At last we get a little good news. The new Congress is presenting to the President a package of legislation designed to help working families afford the skyrocketing cost of college. He’s threatened to veto it but we’ll get to that later. Start with the good news.
Help is needed
• Last week’s Census data showed that median household incomes fell 2 percent between 2000 and 2006.
• The National Center on Education Statistics shows that public college tuition rose 37 percent over the same period. (The details are in our latest college affordability report.)
The stats show why families are scrambling so hard for college. Use our spreadsheet to push the numbers around to your heart’s content. My favorite finding: The cost of private college is 57 percent of a median household income. That means that if a family with two children wants to send both kids to private college, it costs 114 percent of the household income – leaving less than nothing food, clothes, medicine or the roof that makes it a “household.”
The last Congress hit students hard
The 109th Congress hit students hard. They raised interest rates on student loans and cut funding for grant programs. As we have documented in prior reports, they seemed to prefer banks to students.
• The behemoth Sallie Mae Corporation, manager of $123 billion in student loans, contributed $2.8 million to political campaigns between 1994 and 2006, two-thirds to Republicans.
• Sallie Mae’s profits nearly tripled from 2000 to 2006, from $500 million to $1.4 billion.

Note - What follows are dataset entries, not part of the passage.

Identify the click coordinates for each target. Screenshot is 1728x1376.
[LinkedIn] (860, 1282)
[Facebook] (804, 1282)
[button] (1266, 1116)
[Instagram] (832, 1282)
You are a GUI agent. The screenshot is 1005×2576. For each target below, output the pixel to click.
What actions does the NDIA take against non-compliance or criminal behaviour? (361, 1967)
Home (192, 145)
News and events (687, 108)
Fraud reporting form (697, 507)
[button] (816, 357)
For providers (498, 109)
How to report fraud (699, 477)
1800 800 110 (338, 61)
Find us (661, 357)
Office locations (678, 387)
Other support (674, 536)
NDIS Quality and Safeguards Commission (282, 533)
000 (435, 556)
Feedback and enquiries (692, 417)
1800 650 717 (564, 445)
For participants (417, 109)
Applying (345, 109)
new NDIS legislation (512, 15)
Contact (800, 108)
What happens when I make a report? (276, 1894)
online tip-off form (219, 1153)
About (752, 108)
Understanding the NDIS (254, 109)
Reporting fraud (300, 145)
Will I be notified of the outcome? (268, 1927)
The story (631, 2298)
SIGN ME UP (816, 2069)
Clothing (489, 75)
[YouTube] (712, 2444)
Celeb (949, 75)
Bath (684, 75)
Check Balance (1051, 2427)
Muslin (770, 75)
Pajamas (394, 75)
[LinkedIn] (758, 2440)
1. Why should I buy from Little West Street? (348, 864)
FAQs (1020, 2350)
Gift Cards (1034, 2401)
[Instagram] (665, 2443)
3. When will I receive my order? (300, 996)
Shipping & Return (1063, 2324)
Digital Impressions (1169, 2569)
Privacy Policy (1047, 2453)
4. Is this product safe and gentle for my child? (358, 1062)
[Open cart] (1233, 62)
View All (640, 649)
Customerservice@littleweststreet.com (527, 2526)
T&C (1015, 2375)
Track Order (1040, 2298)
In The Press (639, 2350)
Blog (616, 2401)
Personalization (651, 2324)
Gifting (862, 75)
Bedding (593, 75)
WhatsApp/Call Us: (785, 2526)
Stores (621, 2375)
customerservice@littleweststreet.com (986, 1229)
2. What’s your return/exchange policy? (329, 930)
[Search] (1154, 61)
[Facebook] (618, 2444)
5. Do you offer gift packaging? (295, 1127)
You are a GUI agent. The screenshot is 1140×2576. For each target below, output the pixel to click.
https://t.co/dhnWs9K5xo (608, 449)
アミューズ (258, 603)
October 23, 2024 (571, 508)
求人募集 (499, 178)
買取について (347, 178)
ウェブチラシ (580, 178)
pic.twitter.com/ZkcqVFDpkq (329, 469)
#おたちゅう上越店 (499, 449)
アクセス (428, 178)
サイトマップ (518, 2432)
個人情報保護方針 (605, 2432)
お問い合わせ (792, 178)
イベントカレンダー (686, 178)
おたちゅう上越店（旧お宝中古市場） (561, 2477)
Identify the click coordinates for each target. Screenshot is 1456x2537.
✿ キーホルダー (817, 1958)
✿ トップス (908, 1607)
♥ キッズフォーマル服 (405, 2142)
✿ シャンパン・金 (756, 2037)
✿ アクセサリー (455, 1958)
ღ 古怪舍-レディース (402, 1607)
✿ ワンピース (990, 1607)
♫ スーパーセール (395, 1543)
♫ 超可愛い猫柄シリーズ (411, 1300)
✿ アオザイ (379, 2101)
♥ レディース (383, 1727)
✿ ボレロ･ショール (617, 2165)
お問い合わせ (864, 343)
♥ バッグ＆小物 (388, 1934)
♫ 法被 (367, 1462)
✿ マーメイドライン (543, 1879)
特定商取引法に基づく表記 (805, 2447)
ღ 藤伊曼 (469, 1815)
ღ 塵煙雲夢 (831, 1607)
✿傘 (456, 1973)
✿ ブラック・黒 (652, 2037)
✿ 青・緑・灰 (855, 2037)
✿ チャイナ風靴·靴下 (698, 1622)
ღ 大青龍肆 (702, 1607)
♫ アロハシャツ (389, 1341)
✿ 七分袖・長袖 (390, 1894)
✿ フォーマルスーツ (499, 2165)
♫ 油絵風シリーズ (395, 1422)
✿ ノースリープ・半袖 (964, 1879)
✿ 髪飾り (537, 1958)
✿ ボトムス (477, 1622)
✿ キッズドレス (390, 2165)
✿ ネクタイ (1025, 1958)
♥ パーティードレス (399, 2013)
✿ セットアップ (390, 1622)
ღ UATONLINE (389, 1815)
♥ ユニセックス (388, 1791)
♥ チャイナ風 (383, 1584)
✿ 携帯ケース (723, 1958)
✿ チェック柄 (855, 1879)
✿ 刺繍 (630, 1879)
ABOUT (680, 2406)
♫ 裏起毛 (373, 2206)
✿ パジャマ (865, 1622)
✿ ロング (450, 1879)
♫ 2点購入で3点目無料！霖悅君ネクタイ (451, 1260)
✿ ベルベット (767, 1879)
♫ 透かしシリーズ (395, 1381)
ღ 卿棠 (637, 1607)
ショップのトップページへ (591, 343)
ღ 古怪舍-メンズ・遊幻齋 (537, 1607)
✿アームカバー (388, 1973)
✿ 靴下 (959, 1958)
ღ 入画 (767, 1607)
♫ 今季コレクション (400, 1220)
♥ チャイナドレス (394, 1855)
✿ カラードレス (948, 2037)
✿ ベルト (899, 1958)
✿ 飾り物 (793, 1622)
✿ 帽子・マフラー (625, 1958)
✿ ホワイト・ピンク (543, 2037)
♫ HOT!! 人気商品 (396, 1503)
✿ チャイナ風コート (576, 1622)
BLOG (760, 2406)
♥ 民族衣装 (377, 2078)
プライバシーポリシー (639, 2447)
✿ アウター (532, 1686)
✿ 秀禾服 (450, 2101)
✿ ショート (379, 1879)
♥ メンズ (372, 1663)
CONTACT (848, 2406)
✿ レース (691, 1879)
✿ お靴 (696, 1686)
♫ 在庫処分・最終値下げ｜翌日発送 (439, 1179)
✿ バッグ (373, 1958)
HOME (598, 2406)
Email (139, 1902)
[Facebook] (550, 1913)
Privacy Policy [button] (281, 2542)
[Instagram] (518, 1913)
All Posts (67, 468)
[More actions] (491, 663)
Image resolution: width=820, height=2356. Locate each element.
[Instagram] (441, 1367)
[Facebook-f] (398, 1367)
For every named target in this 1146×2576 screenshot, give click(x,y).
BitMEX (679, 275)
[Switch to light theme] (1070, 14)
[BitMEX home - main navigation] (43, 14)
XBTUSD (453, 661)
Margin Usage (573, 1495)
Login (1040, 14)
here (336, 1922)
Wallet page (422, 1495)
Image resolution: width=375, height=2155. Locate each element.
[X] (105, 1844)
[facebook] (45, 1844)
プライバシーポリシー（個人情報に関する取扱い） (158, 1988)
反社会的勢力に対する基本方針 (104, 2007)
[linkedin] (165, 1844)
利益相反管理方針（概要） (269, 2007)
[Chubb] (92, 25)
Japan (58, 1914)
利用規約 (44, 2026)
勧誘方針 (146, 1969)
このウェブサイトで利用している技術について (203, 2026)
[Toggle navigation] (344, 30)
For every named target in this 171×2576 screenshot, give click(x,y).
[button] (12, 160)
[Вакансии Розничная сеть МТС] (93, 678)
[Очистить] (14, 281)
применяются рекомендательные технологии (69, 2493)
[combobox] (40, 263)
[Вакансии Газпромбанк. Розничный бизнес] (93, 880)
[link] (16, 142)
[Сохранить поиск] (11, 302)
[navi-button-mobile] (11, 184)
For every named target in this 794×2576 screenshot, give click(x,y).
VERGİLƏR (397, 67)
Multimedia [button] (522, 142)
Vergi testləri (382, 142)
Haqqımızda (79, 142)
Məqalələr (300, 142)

• A digression: The whole notion of Sallie Mae is obsolete. It was created in the 1970s by a government concerned to help children finance their educations. At that time, students looked like poor financial risks. Young in age, with little credit history and few personal assets, they were not attractive candidates for private-sector lending – certainly not for the large sums needed to finance a college education.
The federal government helped solve the problem by creating incentives for banks to lend. The Federal Family Education Loan Program (FFELP) guaranteed lenders a higher interest rate than the base market rate, ensuring a healthy profit on monies loaned. On top of that, the government guaranteed payment of principle and interest in case of default. For the banks, it was a win-win proposition: higher interest rates with no real risk. The Student Loan Marketing Association (Sallie Mae) was created to manage the money.
Now the market is mature. Well-educated, high-earning college graduates have proven to be excellent credit risks, and student lending has grown into a highly profitable industry that starts $85 billion in new loans every year. Sallie Mae spun off from the government and privatized. Formally registered as SLM Corp., Sallie Mae has one of the highest returns on revenue in the Fortune 500.
But the government still subsidizes the interest rate and guarantees against default. No wonder Sallie is so happy.
The new Congress asserts itself
The 110th Congress is about to send some changes to the President. The higher education package centered around HR 2669 and S.1642 makes these changes over the next five years (starting this October 1):
• Cuts interest rates on subsidized student loans in half, from 6.8 percent to 3.4 percent.
• Increases the maximum Pell grant by $1,090
• Forgives debts for students who work in the public sector for ten years
• Caps payments at 15 percent of discretionary income
• Reduces the “special allowance payment” – the obsolete and unnecessary (forgive me) incentive the federal government pays banks to lend to students.
The bill has many provisions that students have been asking for and banks have been fighting against. Many Republicans who voted to cut grants and increase interest rates in the 109th Congress have changed their positions and voted with the new majority.
The President has promised to veto this bill … though it passed both chambers with veto-proof majorities, and tampering in conference committee might give him room to agree.
This is one of the first, direct challenges of the new Congress to the president. If he vetoes it, he’s really on his own. If he signs it, it might give the new majority the gumption to challenge him on other issues.